Cuando llega el día de Paellas, a medida que vamos llegando a la campa, nos encontramos con un centro festivo perfectamente ordenado, las hileras de toldos perfectamente alineadas, la zona común con un bello escenario, el bar de la organización, todo presenta un aspecto estupendo, a veces parece que siempre a estado allí, como si estuviera todo el año bajo tierra, para surgir alegre y bullicioso el Día de Paellas.


Pero no es así, previamente gracias a un grupo de personas, que de forma desinteresada, realizan la labor de montaje de ese escenario festivo, socios de Itxas Argia, que desde que los pioneros Damián Ayo, Antonio Bilbao y Félix Yurrebaso, de esta impresionante fiesta, ha ido generación tras generación dando paso a grupos de nuevos voluntarios, que con su callada labor, posibilitan que los demás podamos disfrutar de, probablemente, uno de los mejores días de fiesta del municipio.


El despliegue del montaje es increíble. Se utilizan 1372 tubos de diferentes medidas (6, 4, 2.5, 2 y 1.5 mts.), 354 empalmes y 1375 bridas, es un trabajo arduo que desarrollan en los días previos a la fiesta, pero que el desmontaje realizan en un solo día, tras la misma.


Pasado el día de Fiesta de Paellas, tras la paulatina desaparición, al caer la noche, de los últimos recalcitrantes, con la nostalgia del día pasado, y la ilusión de su regreso el próximo año, la campa queda silente, con un mundo de desperdicios y esqueletos metálicos, que un nuevo equipo humano, al día siguiente tendrá que recoger y enviar a reciclar.
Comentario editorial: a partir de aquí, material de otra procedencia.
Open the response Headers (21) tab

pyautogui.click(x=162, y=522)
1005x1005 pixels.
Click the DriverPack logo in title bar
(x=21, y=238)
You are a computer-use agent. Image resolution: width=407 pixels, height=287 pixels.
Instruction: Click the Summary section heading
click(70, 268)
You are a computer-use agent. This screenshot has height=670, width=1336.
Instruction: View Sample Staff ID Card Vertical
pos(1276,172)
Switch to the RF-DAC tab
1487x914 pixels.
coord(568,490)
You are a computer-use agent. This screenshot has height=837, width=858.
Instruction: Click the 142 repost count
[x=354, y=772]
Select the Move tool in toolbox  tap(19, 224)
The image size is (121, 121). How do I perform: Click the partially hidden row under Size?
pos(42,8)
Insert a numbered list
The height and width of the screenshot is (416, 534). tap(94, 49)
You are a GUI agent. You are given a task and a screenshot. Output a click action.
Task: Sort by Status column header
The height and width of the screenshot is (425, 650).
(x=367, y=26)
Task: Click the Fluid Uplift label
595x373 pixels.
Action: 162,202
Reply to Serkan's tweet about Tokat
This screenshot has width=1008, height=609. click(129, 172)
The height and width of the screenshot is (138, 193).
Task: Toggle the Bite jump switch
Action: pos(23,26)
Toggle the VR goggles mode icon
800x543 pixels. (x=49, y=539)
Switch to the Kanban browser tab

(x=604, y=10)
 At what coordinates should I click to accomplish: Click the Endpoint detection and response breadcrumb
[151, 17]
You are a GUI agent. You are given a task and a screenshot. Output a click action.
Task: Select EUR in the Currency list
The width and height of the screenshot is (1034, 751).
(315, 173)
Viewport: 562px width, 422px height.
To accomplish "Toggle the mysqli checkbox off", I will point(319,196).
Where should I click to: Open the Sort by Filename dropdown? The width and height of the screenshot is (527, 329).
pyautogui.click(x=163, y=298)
Es el momento de la campa del día después, la que requiere, nuevamente del equipo humano, de personas, que antes montaron esas inmensas hileras de mecano-tubo, que con el sol sobre sus espaldas, el cansancio acumulado de los días anteriores de arduo trabajo, acometerán el desmontaje y clasificación de tubos y abrazaderas, es impresionante su trabajo en equipo, pero al día siguiente no queda casi vestigio de aquellos pequeños txokos, que poblaron la campa. Aunque no sería correcto dejar sin nombrar a los empleados municipales de limpieza, que tambien colaboran para que todo el solar quede, casi, como si no hubiera pasado nadie por alli.



Esta Fiesta que por su dimensión humana, el colorido, las maravillas gastronómicas que de ella surgen, hacen que permanezcan en nuestra memoria con la nostalgia de los días pasados, de los amigos que estuvieron, y el deseo de que nuevamente, el próximo año, podamos repetir, merecen de un homenaje a esas cuadrillas de Itxas Argia, que año tras año posibilitan una de las fiestas mas entrañables, animadas y participativas, de cuantas se irán sucediendo de Getxo.